Reuse of textures in .x files

Blitz3D Forums/Blitz3D Programming/Reuse of textures in .x files

6(Posted 2009) [#1]
I've done a couple of experiments, but could someone just confirm something for me please.

I have a simple .x file that consists of two seperate cubes and each cube uses a seperate texture file. When I use loadmesh, those two cubes are textured properly, each having its own texture. Using AvailVidMem i see that these two textures take up about 30meg of video ram, ( this sounds wrong but isn't my question).

When I load a different mesh file which uses the same textures I thought that these textures would be reloaded to memory, but on checking AvailVidMem, there is no increase in memory usage; its pretty much exactly the same.

So does loadmesh some how recognise the texture file name you've loaded for previous meshes and reuse it rather than load it in again?


Ross C(Posted 2009) [#2]
Well, bare in mind your backbuffer and frontbuffer, and z buffer, take up VRAM.

Your best to:
Load a blank scene, and record the AvailVidMem()
Then load the two cubes, (make sure they are in view of the camera) and record the AvailVidMem()

Then compare these two. That will give you the used memory.
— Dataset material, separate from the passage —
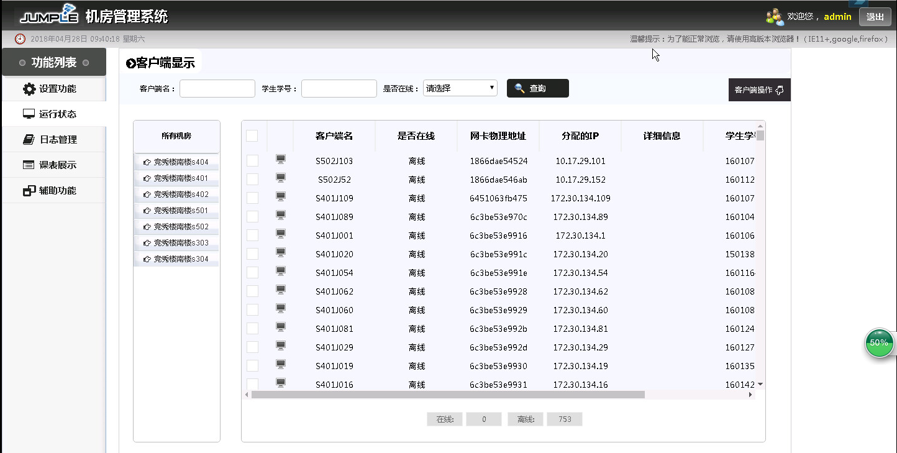The width and height of the screenshot is (897, 453).
Task: Click the computer icon in the S502J103 row
Action: (x=281, y=160)
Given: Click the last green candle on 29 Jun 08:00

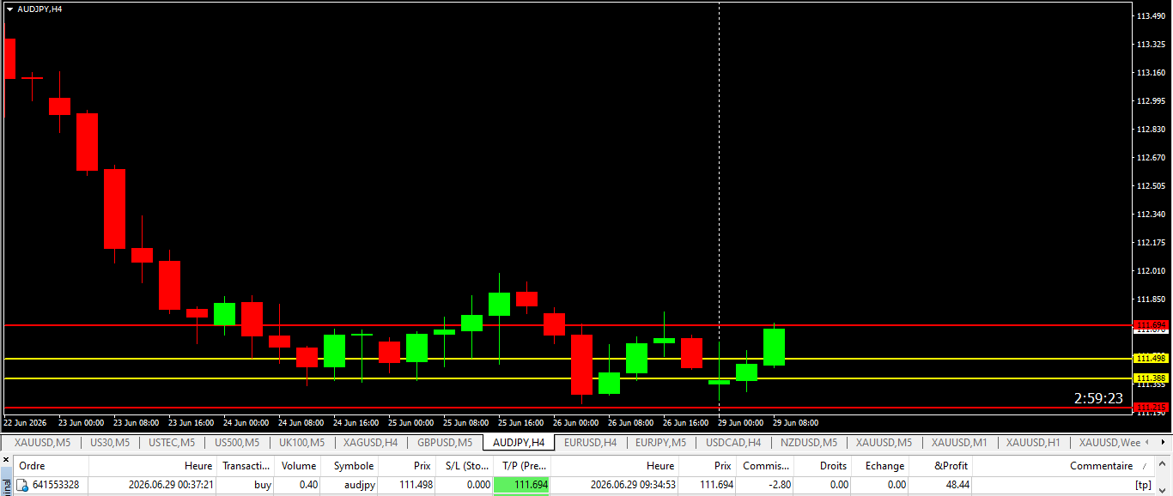Looking at the screenshot, I should click(x=774, y=347).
To be honest, if you want the two cubes to share the same texture, the quickest (rendering wise) way to do that, is to CopyEntity() it.


6(Posted 2009) [#3]
I was more questionning the fact that blitz3d only loads a texture once, even if you specify that texture multiple times in different .x files.


Matty(Posted 2009) [#4]
Yes it does do that, I've noticed it too and it can be quite annoying for the following reason:

If I have a grunge texture which I wish to apply to a surface and want to rotate and scale each texture differently, but using the same image file - nay the same image (try it with a texture.bmp and a texture.png for example that have the same image data) then blitz will treat both/or more textures the same.

eg:

tex1=loadtexture("myimage.bmp")
tex2=loadtexture("myimage.bmp") ; exact same image as before
rotatetexture tex2,123
rotatetexture tex1,456
;what you will find is that only 1 texture really exists and you will not have two differently rotated textures.


What you end up having to do is to simply change the texture in an image editing program - a simple 1 pixel change is fine, and then when you load the two images blitz will treat them as being different textures, which obviously they are now.


Ross C(Posted 2009) [#5]
Ah yeah, THAT problem...


6(Posted 2009) [#6]
Well thats good to know. From my point of view, however, the fact that it only loads 1 instance of a texture is perfect.